You are viewing a plain text version of this content. The canonical link for it is here.
Posted to user@hive.apache.org by "Saumitra Shahapure (Vizury)" <sa...@vizury.com> on 2015/01/22 12:03:39 UTC

Re: Spark performance for small queries

Hello,

We were comparing performance of some of our production hive queries
between Hive and Spark. We compared Hive(0.13)+hadoop (1.2.1) against both
Spark 0.9 and 1.1. We could see that the performance gains have been good
in Spark.

We tried a very simple query,
select count(*) from T where col3=123
in both sparkSQL and Hive (with hive.map.aggr=true) and found that Spark
performance had been 2x better than Hive (120sec vs 60sec).
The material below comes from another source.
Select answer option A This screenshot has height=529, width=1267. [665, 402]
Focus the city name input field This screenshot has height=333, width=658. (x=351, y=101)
Table T is
stored in S3 and contains 600MB single GZIP file.

My question is, why Spark is faster than Hive here? In both of the cases,
the file will be downloaded, uncompressed and lines will be counted by a
single process. For Hive case, reducer will be identity function
since hive.map.aggr is true.

Note that disk spills and network I/O are very less for Hive's case as well,

Re: Spark performance for small queries

Posted by sjayatheertha <sj...@gmail.com>.
I'm not answering your question but, could you give me more insight on where and how do you use spark? I know that spark has in memory capabilities. 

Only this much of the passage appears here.